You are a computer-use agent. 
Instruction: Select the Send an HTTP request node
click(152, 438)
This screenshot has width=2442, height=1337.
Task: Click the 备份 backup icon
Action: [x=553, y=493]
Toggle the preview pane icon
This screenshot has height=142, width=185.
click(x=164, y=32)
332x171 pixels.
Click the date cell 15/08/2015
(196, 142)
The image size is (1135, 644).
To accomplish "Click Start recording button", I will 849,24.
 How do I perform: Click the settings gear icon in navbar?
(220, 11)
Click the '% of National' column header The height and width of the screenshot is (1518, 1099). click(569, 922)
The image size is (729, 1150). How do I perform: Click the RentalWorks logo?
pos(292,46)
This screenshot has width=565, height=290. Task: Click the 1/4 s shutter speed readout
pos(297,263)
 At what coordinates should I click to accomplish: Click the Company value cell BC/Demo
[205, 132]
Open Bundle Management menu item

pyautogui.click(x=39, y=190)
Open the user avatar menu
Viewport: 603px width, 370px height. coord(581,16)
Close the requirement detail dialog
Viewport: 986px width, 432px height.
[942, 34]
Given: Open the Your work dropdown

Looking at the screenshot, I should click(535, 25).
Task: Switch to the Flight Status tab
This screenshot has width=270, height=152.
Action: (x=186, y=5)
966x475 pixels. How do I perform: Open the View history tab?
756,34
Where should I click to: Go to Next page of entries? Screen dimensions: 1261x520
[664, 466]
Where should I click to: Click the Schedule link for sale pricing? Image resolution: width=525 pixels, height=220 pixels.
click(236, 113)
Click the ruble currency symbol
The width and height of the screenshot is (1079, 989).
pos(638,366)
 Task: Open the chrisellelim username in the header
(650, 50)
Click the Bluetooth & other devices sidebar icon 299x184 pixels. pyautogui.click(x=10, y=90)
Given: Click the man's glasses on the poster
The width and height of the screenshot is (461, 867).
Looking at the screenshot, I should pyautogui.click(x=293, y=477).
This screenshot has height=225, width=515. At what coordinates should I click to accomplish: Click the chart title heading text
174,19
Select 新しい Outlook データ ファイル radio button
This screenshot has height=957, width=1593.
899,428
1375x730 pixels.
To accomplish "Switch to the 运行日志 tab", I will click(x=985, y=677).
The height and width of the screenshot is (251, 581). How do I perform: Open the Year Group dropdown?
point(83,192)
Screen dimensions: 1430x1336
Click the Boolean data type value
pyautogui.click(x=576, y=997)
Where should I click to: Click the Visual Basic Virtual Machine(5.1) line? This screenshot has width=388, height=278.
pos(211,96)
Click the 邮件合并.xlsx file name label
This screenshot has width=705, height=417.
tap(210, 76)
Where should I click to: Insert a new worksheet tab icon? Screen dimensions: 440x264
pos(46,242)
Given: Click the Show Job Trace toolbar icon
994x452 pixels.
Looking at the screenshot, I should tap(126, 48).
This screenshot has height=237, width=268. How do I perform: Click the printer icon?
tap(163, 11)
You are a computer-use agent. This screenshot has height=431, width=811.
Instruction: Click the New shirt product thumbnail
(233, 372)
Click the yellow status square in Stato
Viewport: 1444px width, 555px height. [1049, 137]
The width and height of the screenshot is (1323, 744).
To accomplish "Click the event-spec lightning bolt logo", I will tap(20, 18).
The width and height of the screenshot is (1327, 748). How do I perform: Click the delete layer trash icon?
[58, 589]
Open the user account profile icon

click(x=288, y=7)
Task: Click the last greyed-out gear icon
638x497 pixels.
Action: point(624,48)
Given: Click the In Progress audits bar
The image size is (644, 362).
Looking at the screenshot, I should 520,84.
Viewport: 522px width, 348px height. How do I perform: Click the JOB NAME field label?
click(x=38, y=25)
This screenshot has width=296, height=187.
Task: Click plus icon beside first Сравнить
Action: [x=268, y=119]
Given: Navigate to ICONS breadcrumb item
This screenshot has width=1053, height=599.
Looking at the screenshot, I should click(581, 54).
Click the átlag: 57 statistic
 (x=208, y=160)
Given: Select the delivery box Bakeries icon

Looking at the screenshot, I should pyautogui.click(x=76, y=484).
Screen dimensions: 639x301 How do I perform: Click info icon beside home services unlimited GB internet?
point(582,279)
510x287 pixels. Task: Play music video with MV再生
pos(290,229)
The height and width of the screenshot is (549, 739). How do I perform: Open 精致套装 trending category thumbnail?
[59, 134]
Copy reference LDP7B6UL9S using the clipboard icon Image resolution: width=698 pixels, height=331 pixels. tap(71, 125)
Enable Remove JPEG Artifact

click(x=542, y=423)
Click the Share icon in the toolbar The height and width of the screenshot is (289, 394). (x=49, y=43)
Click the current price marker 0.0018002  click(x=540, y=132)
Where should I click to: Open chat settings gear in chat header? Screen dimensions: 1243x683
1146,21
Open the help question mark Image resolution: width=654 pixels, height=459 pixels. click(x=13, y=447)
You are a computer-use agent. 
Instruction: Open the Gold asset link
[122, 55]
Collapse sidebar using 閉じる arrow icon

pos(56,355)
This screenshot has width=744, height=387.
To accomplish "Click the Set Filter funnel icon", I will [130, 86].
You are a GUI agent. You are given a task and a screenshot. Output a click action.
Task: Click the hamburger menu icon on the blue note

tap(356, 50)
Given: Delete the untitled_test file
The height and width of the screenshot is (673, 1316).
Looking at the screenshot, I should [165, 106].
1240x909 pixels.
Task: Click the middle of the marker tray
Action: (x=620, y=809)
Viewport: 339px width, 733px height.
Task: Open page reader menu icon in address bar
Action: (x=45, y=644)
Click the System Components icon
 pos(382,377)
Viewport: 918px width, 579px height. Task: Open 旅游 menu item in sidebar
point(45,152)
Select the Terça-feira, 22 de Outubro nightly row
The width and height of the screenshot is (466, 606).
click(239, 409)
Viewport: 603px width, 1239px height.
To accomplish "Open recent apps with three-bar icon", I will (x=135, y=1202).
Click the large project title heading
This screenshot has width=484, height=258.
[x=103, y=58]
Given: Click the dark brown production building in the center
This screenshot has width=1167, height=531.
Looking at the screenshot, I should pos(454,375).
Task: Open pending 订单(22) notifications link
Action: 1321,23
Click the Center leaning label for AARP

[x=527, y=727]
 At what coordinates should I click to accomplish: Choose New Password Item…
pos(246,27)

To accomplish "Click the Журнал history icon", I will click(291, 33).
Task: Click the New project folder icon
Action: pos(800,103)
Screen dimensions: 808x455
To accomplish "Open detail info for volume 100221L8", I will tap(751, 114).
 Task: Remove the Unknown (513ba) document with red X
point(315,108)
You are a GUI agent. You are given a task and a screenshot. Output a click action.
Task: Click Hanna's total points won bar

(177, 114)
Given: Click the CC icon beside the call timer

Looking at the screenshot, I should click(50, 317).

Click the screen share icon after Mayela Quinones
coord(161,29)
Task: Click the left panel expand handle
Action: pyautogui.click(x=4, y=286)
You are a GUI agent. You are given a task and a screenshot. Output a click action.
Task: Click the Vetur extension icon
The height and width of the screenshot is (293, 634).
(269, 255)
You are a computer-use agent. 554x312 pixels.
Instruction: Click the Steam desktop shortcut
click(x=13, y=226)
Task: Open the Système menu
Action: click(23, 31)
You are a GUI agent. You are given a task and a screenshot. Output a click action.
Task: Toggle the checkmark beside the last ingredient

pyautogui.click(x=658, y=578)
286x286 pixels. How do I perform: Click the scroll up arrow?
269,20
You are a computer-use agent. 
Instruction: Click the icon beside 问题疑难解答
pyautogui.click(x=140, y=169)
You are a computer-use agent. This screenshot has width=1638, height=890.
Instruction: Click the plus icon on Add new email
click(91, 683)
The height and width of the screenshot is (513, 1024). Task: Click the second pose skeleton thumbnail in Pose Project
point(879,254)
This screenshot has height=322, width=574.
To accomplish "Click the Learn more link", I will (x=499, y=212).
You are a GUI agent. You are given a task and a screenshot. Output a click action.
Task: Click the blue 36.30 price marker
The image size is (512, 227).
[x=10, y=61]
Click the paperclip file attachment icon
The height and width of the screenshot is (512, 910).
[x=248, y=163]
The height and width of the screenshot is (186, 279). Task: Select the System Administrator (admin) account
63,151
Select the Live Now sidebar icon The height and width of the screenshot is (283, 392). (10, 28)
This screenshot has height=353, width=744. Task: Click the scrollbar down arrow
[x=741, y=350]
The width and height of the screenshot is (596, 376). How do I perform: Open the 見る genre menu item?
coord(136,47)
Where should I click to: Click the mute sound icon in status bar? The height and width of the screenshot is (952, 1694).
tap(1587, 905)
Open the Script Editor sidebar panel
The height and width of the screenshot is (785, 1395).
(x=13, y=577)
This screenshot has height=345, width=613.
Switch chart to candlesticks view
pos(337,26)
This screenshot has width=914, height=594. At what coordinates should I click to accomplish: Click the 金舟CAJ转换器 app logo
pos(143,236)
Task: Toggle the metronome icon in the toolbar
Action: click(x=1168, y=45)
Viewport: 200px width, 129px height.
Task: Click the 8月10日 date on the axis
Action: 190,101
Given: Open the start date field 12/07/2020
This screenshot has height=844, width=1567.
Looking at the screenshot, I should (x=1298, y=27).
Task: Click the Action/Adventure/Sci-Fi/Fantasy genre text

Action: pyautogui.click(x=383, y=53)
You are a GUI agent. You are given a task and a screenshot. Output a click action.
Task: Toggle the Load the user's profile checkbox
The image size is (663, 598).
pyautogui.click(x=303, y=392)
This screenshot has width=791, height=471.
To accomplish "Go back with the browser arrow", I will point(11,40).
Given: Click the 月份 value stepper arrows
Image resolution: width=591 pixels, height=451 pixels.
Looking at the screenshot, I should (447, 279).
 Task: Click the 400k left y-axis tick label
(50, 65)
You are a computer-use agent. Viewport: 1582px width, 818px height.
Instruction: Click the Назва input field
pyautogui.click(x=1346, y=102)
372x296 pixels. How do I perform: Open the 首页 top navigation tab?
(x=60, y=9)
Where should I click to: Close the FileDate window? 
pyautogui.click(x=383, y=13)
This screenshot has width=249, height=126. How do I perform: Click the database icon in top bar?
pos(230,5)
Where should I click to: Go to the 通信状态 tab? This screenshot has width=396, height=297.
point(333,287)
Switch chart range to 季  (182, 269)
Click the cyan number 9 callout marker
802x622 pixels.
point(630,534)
☆ ☆ ☆ ☆ ☆
Zitieren Sie aus den Zeilen oben alles von der Zeile mit „has height=431, width=811.“ bis hinunter zur Zeile mit „Action: point(624,48)“ wortgetreu, beide Zeilen eingeschlossen.

You are a computer-use agent. This screenshot has height=431, width=811.
Instruction: Click the New shirt product thumbnail
(233, 372)
Click the yellow status square in Stato
Viewport: 1444px width, 555px height. [1049, 137]
The width and height of the screenshot is (1323, 744).
To accomplish "Click the event-spec lightning bolt logo", I will tap(20, 18).
The width and height of the screenshot is (1327, 748). How do I perform: Click the delete layer trash icon?
[58, 589]
Open the user account profile icon

click(x=288, y=7)
Task: Click the last greyed-out gear icon
638x497 pixels.
Action: point(624,48)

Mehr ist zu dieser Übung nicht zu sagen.